7. A display device as claimed in claim 6, further comprising a control circuit for the complementary switches which controls said switches in a manner that either the data signal or a signal which is inverse to the data signal is applied to the column electrode.

8. A display device as claimed in claim 7, wherein the signals presented to the column electrodes are substantially equal in absolute value and are each presented during substantially half a section period of a row electrode.

9. A display device as claimed in claim 6, wherein the electro-optical medium is a liquid crystal, an electrophoretic suspension or an electrochrome material.

10. A display device as claimed in claim 6, wherein the electro-optical medium is a liquid crystal, an electrophoretic suspension or an electrochrome material.

11. A display device as claimed in claim 6 wherein a picture electrode is split up into a plurality of sub-electrodes which are each arranged to be driven via at least one non-linear switching element.

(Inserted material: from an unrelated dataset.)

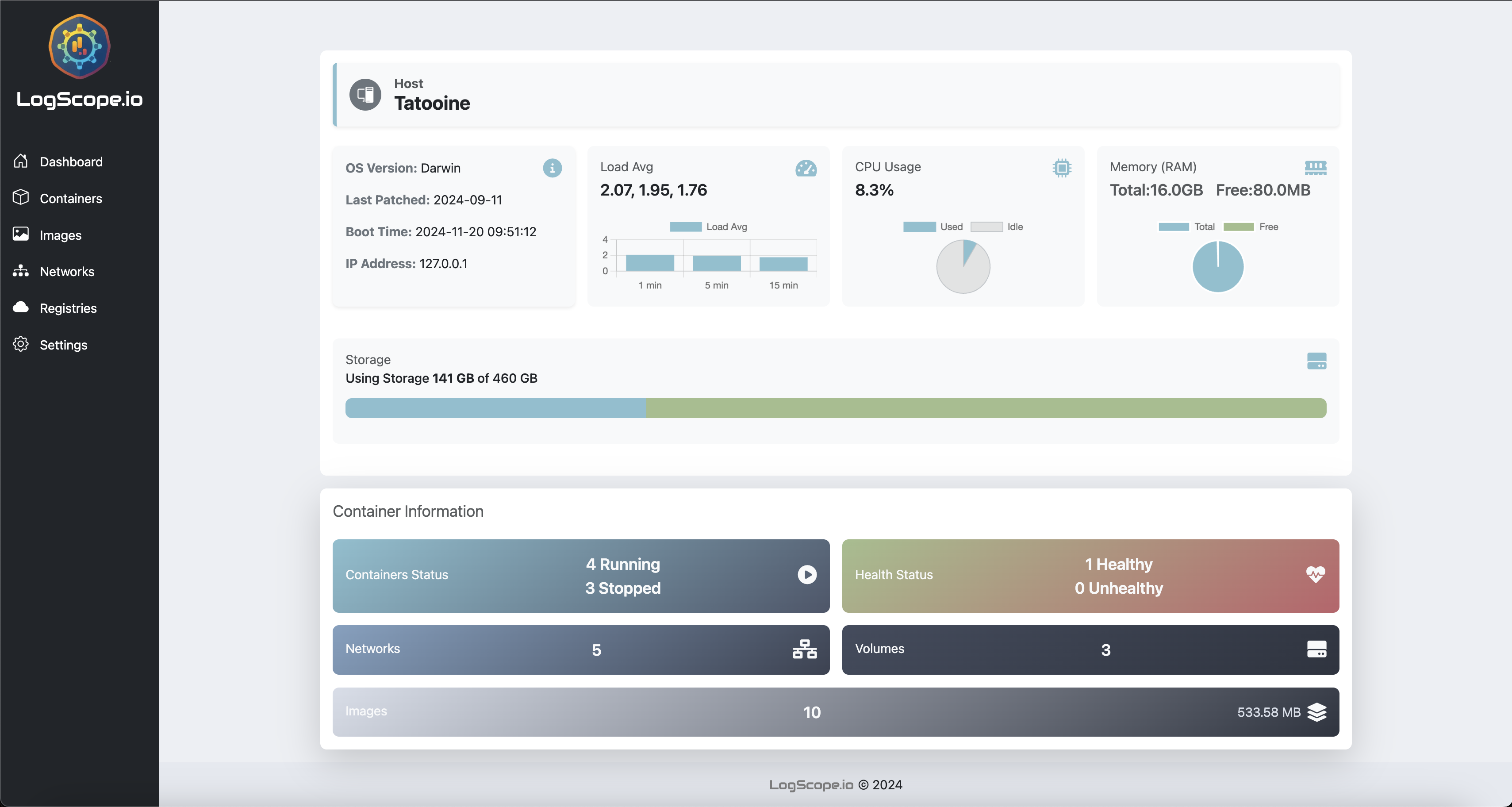Click the CPU chip icon on CPU Usage card

click(1063, 168)
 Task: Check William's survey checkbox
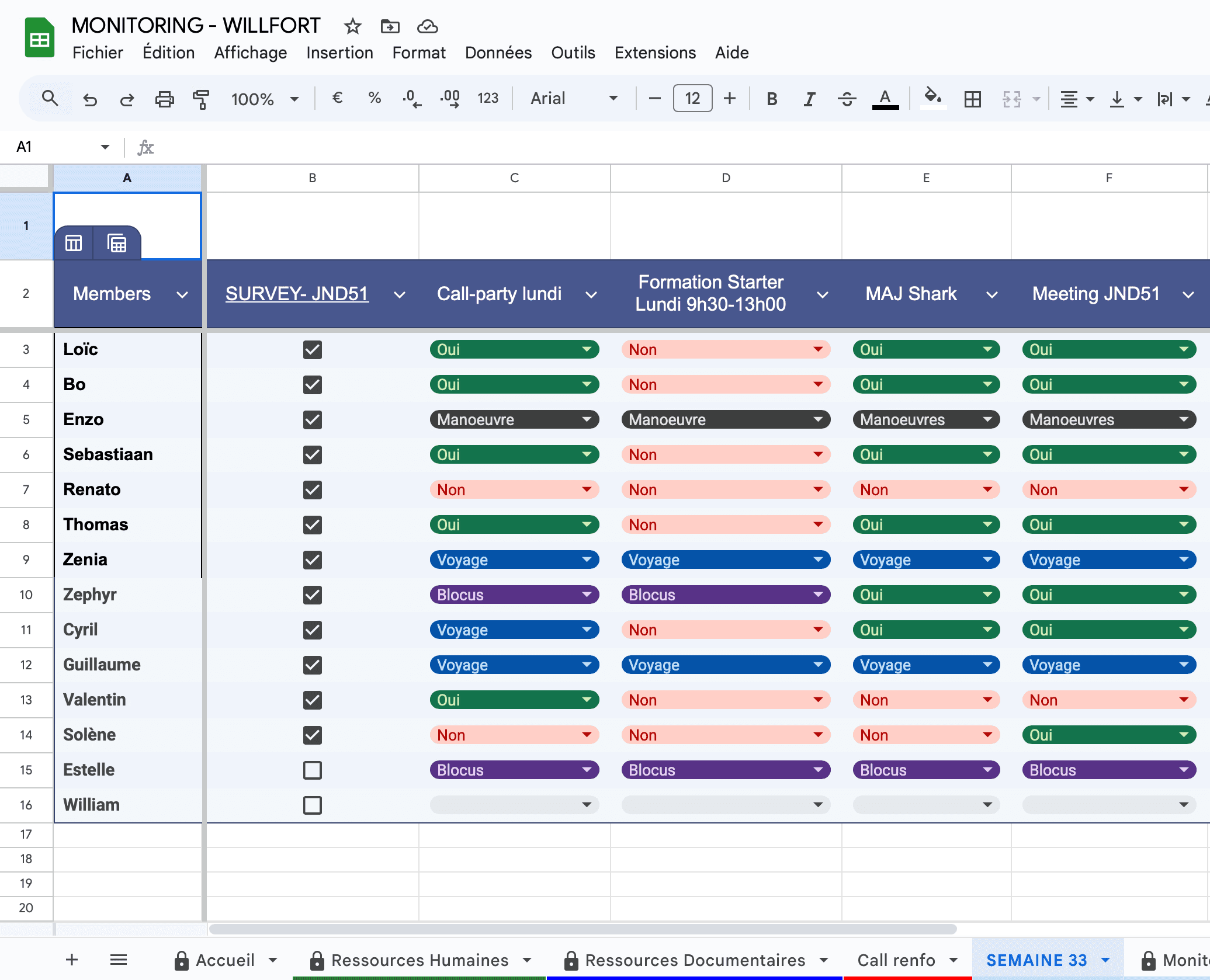point(313,805)

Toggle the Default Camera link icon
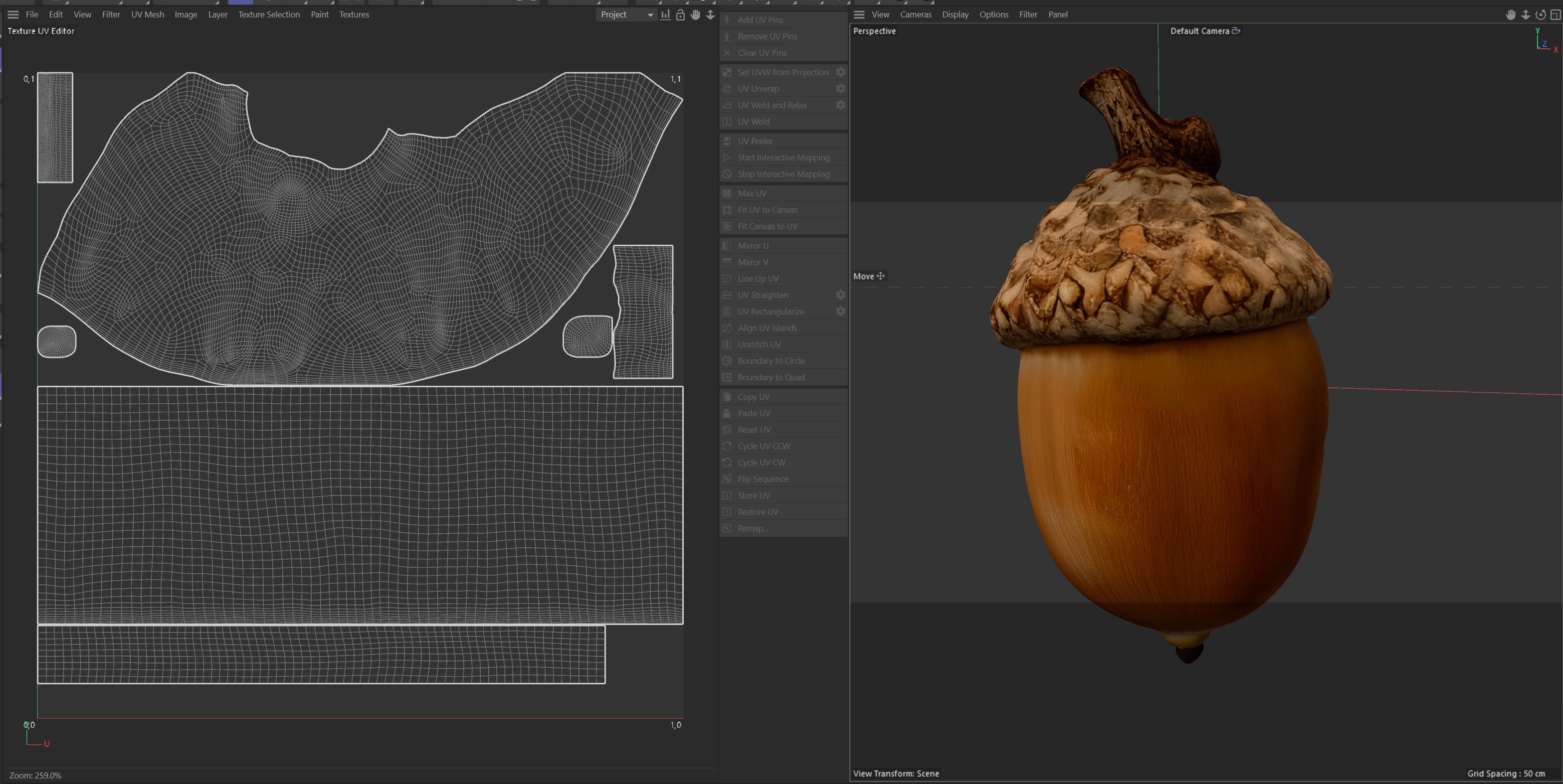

12. A display device as claimed in claim 11 wherein said data signal supplying means comprises a parallel arrangement including a first branch with a first switch and a second branch including an inverter circuit in series with a second switch operating complementary to the first switch, said device further including a control circuit for the complementary switches which controls said switches in a manner such that either the data signal to be displayed or a signal which is inverse to the data signal is applied to the column electrode.

13. A display device as claimed in claim 12 wherein the signals presented to the column electrodes are substantially equal in absolute value and are each presented during substantially half a selection period of a row electrode.

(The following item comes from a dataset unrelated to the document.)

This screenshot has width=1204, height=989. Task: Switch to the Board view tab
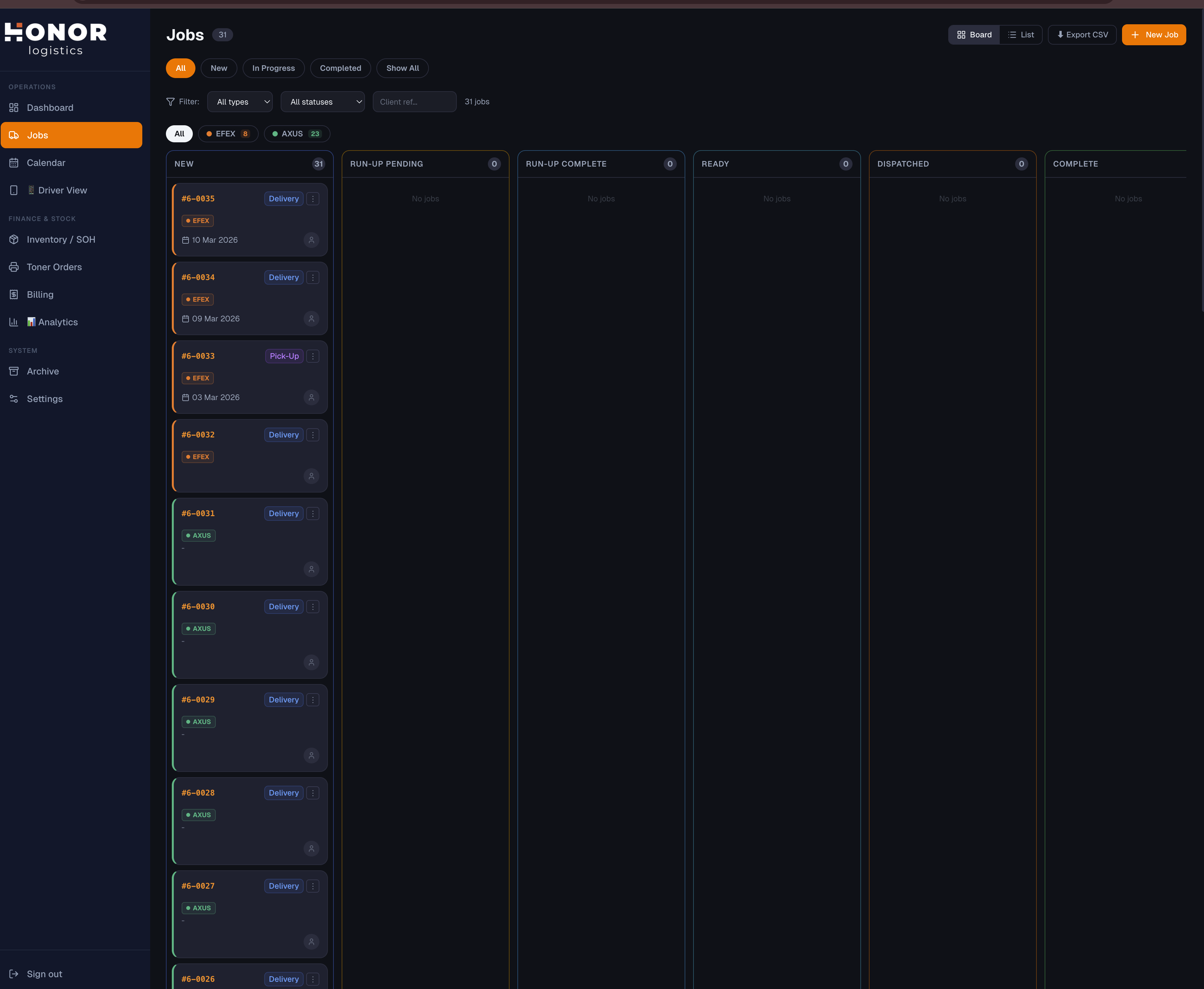[x=973, y=34]
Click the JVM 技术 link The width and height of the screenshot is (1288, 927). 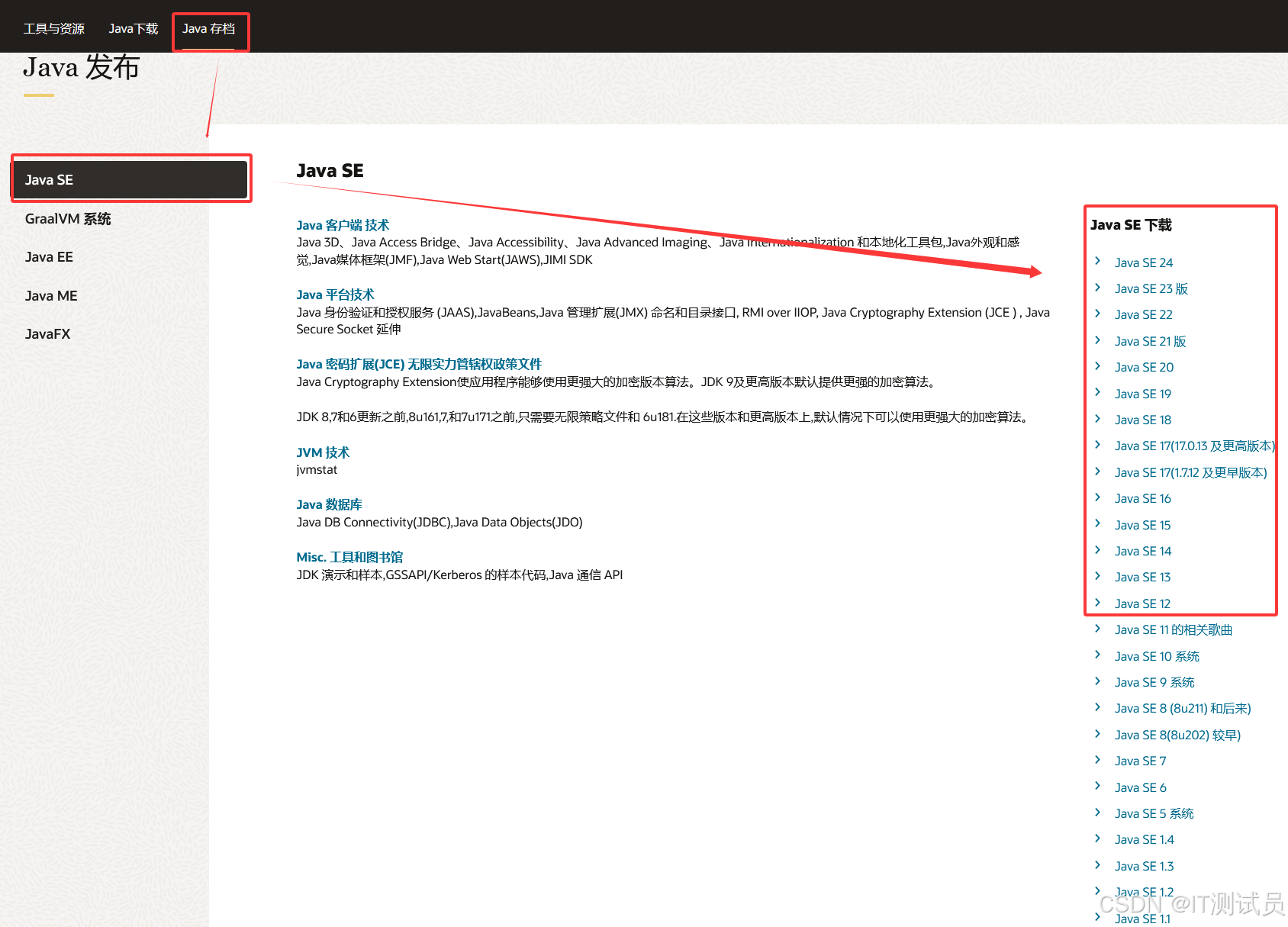click(322, 452)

14. A display device according to claim 9 wherein the signals presented to the column electrodes are substantially equal in absolute value and of opposite polarity and are each represented during substantially half a selection period of a row electrode.

15. A display device according to claim 6 wherein the data signal supplying means supplies said first and second sub-signals to the column electrode in mutually exclusive time periods within said row selection period.

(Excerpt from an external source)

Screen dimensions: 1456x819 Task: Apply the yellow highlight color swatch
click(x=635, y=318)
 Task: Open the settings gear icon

16. A display device as claimed in claim 6 wherein said data signal supplying means comprises a parallel arrangement including a first branch with a first switch and a second branch including an inverter circuit in series with a second switch operating complementary to the first switch, each switch being operated during the row selection period.

17. A method of driving a displaya device which includes an electro-optical display medium between two supporting plates, a system of picture elements arranged in rows and columns with each picture element being constituted by picture electrodes provided on the facing surfaces of the supporting plates and a system of row and column electrodes, comprising, selecting individual picture elements during respective selection periods by presenting selection signals to the row electrodes by means of non-linear switching elements arranged in series with the picture elements and presenting data signals to the column electrodes, in which method, after selection of a row and before selection of a subsequent row, the polarity of the data signal is changed with respect to a reference voltage so that the data signal comprises two sub-signals having equal absolute voltage values and durations shorter than a row-selection period.

18. A method as claimed in claim 17 wherein the durations of the two sub-signals are equal to each other and to the duration of a row selection signal which is half of the row selection period.